Wouldn’t it be great if there was an app that showed you all of the cool parties, bars and restaurants that you could be hitting tonight? Of course it would. But you know what would be even better? A social application that will lie and say you are already doing those things while you sit at home in your pajamas.
The app will also tweet lyrics from indie rock bands and post pics of skinny-jean-wearing hipsters to your Instagram; "you won't be cooler, but you will seem that way." All of which reminds me of that classic Simpsons clip about sarcasm and hip, disaffected twentysomethings. Is CouchCachet a joke? I don't even know anymore; though it's definitely fitting that the Mashery Grand Prize was tickets to SXSW.
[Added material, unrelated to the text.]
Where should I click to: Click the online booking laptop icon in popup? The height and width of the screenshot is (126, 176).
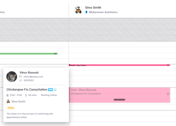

In his New York Times profile of the app, Jim Dwyer talks to CouchCachet programmers Justin Isaf and Brian Fountain about anxiety in the Digital Age, where anyone who's anyone, apparently, has a Facebook, Twitter, Instagram, Tumblr, Wordpress, Pinterest, Bandcamp, and on and on, and every oh-so-incredibly-interesting thing we all do is documented therein—every thrift store find; every front-row video of some band you should really be listening to; every all-organic, locally-grown, gluten-free meal.

“That’s when you say, ‘My FOMO is acting up,’ ” Mr. Fountain said.

FOMO?

“Fear of Missing Out,” he said.

Of course FOMO is more than just worrying that we're not doing enough, it's worrying that we're not doing the right things, that if someone were to catalog our interests we may just come up lacking, and why not, when everything from computers to mayonnaise is sold to us based on our totally uncompromising hipness. There is a kind of permanent High School-ism here: Are you fitting in? Are you fitting in too much? Are you even trying at all?